> Task objective: Extract every line of the material from the one containing "Where should I click to: Click the isolated" down to the one containing "tap(249, 38)", both included, and reproduce them verbatim.

Records taken from a dataset
--------------------------------------------------

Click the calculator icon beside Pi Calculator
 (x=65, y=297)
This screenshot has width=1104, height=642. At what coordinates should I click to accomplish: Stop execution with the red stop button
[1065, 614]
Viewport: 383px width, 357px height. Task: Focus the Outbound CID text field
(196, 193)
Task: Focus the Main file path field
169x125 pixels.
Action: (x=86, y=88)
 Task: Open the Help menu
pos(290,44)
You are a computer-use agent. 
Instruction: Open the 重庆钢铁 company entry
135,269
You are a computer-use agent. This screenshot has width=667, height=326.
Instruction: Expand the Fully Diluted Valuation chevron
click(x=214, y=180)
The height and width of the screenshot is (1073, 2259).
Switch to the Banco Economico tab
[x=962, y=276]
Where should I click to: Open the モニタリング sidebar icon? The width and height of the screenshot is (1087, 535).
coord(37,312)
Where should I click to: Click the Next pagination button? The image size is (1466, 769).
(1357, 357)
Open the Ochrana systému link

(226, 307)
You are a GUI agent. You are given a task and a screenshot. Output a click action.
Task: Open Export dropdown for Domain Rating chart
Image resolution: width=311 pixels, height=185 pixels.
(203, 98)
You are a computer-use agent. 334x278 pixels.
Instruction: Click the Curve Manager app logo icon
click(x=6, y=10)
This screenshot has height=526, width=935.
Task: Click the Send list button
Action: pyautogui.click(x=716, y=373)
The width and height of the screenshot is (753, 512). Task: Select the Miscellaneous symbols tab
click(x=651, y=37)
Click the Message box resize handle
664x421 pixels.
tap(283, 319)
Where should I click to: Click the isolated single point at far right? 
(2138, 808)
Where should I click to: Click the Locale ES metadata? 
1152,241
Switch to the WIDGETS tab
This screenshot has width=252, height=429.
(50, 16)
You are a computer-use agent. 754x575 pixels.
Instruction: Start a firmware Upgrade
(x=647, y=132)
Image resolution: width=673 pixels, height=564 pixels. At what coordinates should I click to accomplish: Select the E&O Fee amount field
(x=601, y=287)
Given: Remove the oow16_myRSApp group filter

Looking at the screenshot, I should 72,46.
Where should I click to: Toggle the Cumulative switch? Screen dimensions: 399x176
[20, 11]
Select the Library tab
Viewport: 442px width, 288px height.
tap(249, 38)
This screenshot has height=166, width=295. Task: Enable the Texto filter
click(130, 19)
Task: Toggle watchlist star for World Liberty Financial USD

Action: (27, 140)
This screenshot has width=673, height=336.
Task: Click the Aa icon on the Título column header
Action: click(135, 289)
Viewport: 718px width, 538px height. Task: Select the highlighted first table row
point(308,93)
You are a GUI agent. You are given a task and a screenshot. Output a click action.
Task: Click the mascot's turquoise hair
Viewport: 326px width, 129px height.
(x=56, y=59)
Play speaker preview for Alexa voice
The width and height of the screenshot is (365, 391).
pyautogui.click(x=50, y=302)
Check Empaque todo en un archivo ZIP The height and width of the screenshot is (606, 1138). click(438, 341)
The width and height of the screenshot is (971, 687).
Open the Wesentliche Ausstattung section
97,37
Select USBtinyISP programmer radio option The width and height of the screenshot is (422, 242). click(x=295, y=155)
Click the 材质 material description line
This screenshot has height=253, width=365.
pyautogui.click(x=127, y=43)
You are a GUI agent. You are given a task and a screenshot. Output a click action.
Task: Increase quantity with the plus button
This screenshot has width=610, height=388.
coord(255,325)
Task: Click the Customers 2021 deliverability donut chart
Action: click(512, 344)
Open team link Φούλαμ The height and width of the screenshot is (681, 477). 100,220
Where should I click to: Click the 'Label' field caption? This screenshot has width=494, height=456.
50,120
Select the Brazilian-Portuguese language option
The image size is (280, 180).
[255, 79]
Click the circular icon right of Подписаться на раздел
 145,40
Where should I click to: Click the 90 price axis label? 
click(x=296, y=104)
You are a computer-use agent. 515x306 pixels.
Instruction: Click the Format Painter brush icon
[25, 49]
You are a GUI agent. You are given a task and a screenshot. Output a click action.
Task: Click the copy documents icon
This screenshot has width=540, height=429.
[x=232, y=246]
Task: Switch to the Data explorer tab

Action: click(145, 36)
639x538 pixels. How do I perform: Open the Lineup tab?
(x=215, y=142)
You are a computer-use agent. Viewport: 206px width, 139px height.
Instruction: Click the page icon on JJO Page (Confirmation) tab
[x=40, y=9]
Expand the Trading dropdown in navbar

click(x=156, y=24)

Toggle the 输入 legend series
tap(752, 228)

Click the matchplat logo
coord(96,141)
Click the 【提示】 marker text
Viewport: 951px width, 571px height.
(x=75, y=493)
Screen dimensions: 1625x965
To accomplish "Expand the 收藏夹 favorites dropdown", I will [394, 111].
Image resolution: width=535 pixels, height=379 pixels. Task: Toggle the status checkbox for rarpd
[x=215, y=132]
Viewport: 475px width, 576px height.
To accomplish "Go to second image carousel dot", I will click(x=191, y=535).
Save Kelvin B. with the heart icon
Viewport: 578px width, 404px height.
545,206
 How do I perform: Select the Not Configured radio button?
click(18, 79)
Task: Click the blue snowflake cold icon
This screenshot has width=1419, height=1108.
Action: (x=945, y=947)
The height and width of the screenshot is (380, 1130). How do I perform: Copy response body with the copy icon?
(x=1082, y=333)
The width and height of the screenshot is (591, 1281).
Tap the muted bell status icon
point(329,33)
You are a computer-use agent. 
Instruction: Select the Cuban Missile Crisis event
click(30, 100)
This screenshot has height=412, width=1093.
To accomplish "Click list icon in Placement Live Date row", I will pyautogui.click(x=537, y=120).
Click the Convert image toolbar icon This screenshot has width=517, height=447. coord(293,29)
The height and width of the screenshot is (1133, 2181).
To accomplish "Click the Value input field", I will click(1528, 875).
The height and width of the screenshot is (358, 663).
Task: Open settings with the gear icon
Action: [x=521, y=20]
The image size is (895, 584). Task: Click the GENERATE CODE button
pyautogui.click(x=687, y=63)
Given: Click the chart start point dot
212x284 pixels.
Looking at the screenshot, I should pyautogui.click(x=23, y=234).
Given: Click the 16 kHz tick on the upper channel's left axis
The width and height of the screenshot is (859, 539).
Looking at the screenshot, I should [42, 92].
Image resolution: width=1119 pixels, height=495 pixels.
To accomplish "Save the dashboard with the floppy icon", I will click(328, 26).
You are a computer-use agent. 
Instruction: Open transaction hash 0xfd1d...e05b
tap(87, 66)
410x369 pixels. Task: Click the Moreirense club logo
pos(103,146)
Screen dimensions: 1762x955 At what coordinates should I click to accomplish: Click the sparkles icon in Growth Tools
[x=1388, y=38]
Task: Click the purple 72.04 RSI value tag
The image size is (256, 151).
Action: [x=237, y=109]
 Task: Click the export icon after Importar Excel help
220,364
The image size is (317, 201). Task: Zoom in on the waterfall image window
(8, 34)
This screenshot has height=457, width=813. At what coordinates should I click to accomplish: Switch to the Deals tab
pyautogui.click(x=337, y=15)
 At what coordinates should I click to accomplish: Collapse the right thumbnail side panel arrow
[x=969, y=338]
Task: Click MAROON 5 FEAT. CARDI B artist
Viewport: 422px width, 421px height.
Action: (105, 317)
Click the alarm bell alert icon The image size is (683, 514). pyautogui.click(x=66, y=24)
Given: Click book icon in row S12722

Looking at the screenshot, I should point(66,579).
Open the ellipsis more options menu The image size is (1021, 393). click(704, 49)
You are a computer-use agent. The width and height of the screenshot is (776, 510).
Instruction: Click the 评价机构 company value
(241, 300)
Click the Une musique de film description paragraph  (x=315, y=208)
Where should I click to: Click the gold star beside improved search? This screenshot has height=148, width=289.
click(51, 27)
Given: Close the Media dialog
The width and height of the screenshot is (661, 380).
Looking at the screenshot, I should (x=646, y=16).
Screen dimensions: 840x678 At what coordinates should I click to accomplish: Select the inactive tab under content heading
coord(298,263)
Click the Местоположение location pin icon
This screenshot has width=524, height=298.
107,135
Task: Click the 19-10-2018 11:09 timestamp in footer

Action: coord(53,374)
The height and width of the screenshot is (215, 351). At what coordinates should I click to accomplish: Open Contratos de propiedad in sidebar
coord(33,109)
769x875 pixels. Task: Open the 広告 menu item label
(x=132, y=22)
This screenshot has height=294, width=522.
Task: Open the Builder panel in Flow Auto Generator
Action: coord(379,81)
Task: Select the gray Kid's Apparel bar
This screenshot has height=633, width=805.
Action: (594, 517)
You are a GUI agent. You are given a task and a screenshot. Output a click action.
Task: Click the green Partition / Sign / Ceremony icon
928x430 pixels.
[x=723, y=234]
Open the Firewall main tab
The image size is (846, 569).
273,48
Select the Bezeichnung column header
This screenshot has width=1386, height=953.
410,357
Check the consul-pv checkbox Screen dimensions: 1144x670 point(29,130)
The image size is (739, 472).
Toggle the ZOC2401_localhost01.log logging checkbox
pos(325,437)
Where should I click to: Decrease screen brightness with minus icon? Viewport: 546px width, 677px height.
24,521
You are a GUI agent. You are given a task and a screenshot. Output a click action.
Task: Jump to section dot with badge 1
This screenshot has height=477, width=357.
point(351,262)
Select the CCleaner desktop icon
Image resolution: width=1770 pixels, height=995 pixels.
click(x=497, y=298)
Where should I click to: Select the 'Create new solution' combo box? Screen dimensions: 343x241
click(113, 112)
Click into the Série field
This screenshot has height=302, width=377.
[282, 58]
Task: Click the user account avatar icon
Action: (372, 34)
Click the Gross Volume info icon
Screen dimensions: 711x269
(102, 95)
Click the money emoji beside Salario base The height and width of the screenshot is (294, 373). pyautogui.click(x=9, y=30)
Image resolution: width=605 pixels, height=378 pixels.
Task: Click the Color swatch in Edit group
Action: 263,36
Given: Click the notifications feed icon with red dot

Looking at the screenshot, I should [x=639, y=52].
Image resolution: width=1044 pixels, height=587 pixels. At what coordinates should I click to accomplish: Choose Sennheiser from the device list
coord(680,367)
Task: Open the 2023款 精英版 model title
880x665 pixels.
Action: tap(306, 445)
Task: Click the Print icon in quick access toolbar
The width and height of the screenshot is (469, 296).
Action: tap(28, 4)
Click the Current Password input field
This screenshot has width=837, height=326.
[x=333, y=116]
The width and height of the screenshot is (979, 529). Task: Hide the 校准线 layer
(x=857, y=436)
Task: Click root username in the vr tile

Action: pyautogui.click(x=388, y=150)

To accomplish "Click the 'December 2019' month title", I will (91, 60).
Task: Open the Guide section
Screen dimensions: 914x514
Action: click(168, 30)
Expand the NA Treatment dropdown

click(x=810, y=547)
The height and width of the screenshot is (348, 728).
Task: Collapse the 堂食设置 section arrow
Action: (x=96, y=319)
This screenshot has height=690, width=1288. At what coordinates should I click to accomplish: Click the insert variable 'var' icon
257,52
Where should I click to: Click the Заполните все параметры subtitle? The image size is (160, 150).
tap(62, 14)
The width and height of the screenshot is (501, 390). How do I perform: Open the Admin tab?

--------------------------------------------------

> Correct output:
Where should I click to: Click the isolated single point at far right? 
(2138, 808)
Where should I click to: Click the Locale ES metadata? 
1152,241
Switch to the WIDGETS tab
This screenshot has width=252, height=429.
(50, 16)
You are a computer-use agent. 754x575 pixels.
Instruction: Start a firmware Upgrade
(x=647, y=132)
Image resolution: width=673 pixels, height=564 pixels. At what coordinates should I click to accomplish: Select the E&O Fee amount field
(x=601, y=287)
Given: Remove the oow16_myRSApp group filter

Looking at the screenshot, I should 72,46.
Where should I click to: Toggle the Cumulative switch? Screen dimensions: 399x176
[20, 11]
Select the Library tab
Viewport: 442px width, 288px height.
tap(249, 38)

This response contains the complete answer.